Friday, March 1, 2013

Day 258 - virus, drat and doing OK

It's not the best day to me. First off, I couldn't go to work because I had a fever last night and I thought it best to keep the bugs to myself. You're dying? You'd like to die with a runny nose and fever, right? So, I stayed home and surfed, napped, spent a little time working on a template for clinic notes and broke my loom. I waited to break it until the weaving shops were closed so I'm not sure if I can even find out about a replacement part until Monday. Arg! I was about one inch short of being finished with the "windows" piece. Drat!



See that harness that is drooping? It is supposed to be up like the one behind it. See that piece of frayed white cord? It is supposed to be intact and taut like the other one you can see in the pedal next to the broken one. See, you're ready to be a loom repair person; it's easy, but sadly there's not much money in it.
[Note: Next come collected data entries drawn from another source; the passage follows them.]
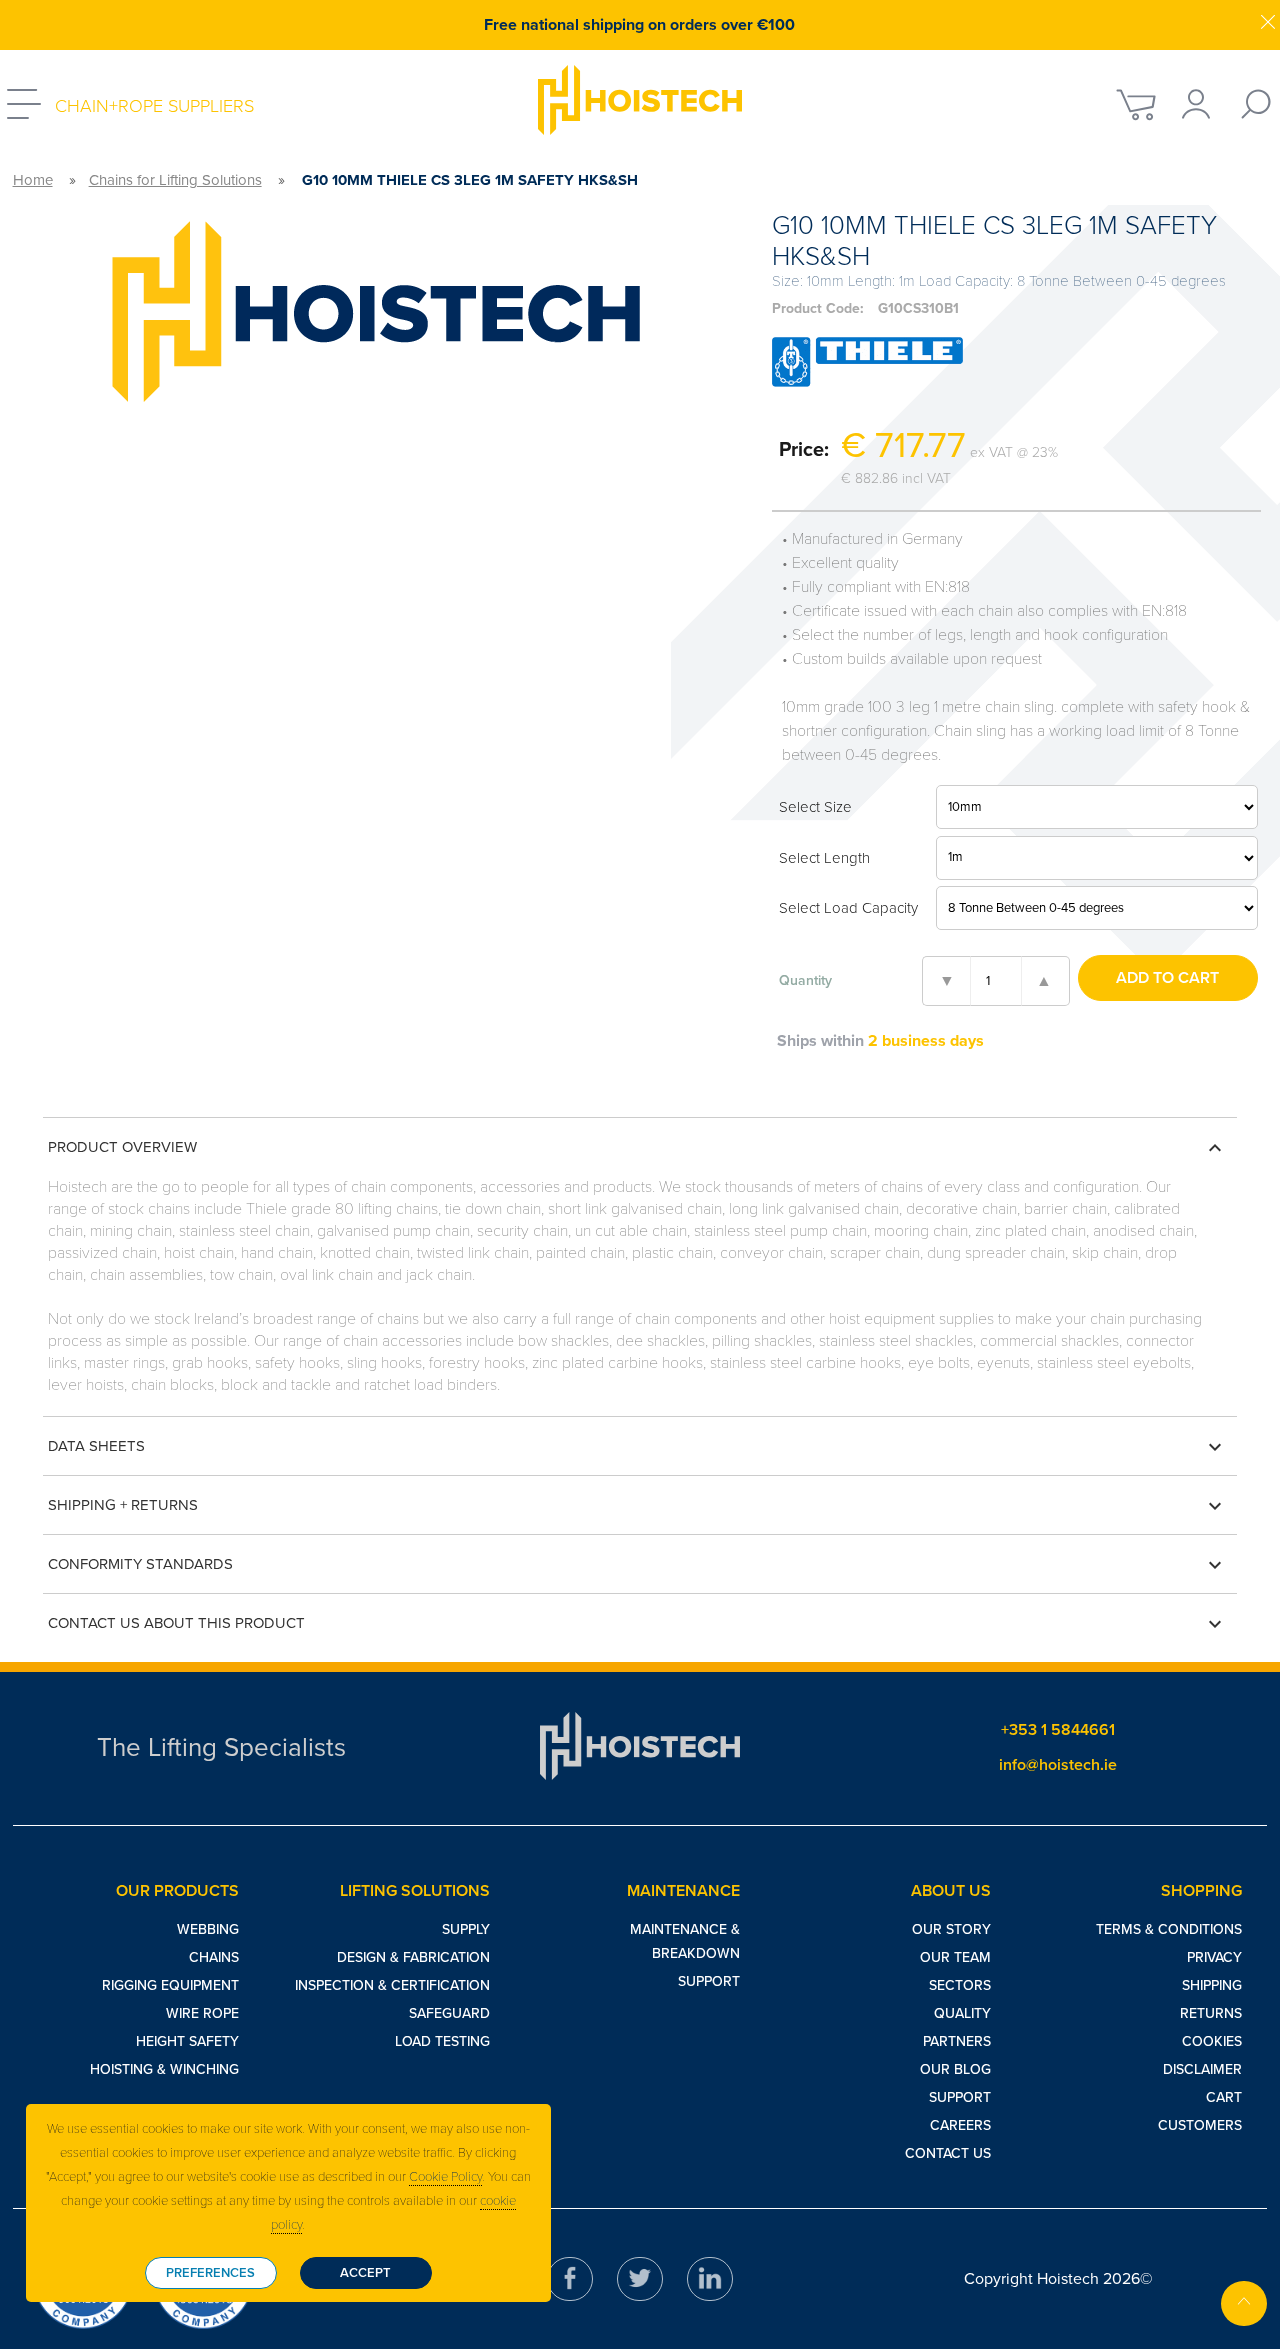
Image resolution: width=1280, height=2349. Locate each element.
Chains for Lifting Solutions (175, 180)
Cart (1224, 2097)
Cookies (1212, 2041)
The windows piece. All that is left is an inch or two of black border at the top. I suppose I could continue weaving and hold the #7 harness up whenever it was supposed to be lifted. Hmmm.
Having a fever last night made me think of when I was pregnant with Emily (no, really, stay with me). Every time I would do something for the first time since being pregnant, I would note it. "This is the first time I've been here, bought clothes, swam in the ocean, fill in the blank since being pregnant." Now, that I am done with the leukemia, I think things like "this is the first fever I've had since being done with the leukemia." I had thought that I would totally freak out with my first fever because the whole fever thing had been so terrible when I was in treatment, but it turns out I did OK. I had thought I might also freak out because I am sure that the virus I had back in March was what transformed my previously normal marrow into leukemic marrow and yikes! this is another virus. It turns out I am made from sterner stuff than that and handled both "firsts" with aplomb or at least without panic. I am feeling relatively back to normal now and am so glad I managed to find the three day window when my labs would be normal!
For me, for tomorrow, I will wish that my garbage immune system gets going and gets rid of this virus quickly. For you, for tomorrow, I will wish that you do not get exposed to this little charmer.